10 August 2007

Apartment 219: 10 August

Well, after a short interlude in London and Switzerland, I'm on the move again. I'm sitting on the floor in apartment 219, a few papers scattered around me. There is no furniture, just a chocolate brown carpet and whitewashed walls. In case you are confused, I'm not an inmate at Wormwood Scrubs but a student at Harvard Business School. And although, there is nothing to show that I actually live here apart from a few clothes and the bed which I bought yesterday, slowly I will buy knives, forks, lamps, a kettle, and other things to turn this into my home.

I'm living on campus, just 2 minutes walk from the Spangler building (think club house with food, drink, social life, etc), 2.5 minutes from the Arbuckle (where we'll be grilled three times a day), and within spitting distance of Shad Hall (the gob-smacking gym).

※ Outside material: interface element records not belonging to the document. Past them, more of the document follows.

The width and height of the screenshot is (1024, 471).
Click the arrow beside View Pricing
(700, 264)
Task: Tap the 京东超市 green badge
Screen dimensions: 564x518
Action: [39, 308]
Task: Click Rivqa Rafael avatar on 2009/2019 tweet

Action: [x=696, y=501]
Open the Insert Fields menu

Everything is in exquisite condition: the grass perfectly green and manicured, each building's red brickwork immaculate, and not a sign of flaking paint on the gleaming white spires. I'd imagine that you'd need an army of workers to weed, groom, polish, buff, and scrub 24 hours a day to get it to look like this, but if such an army exists I haven't seen it (yet). Without the hub-bub of students (the bulk of whom arrive in about 3 weeks), the campus has a surreal quality. It's almost like walking around a movie set, I'm never quite sure if it's real or not.

On Thursday morning, horribly jet-lagged, I woke early and went for a run along the river. Lone rowers sculled silently, slicing through the flat water whilst teams of four powered past with coaches barking orders through megaphones. This scene of university athleticism was fairly unremarkable on its own. But what struck me is that in Durham the coaches raced along the tow path on their bicycles dodging people, dogs, and large rodents. Here in Cambridge they have their own mini motor-launches allowing them to cruise alongside the boats whilst reading the Wall Street Journal.

Analytics - a 2 week boot camp that HBS run to teach non-bankers/consultants about financial modeling, statistics, regression analysis and all other kinds of weird and wonderful analytical tool - starts on Sunday. I've been told it's going to be "pretty intense", by which I'm guessing mind-boggling and grueling would be a more apt descriptions. I'll let you know.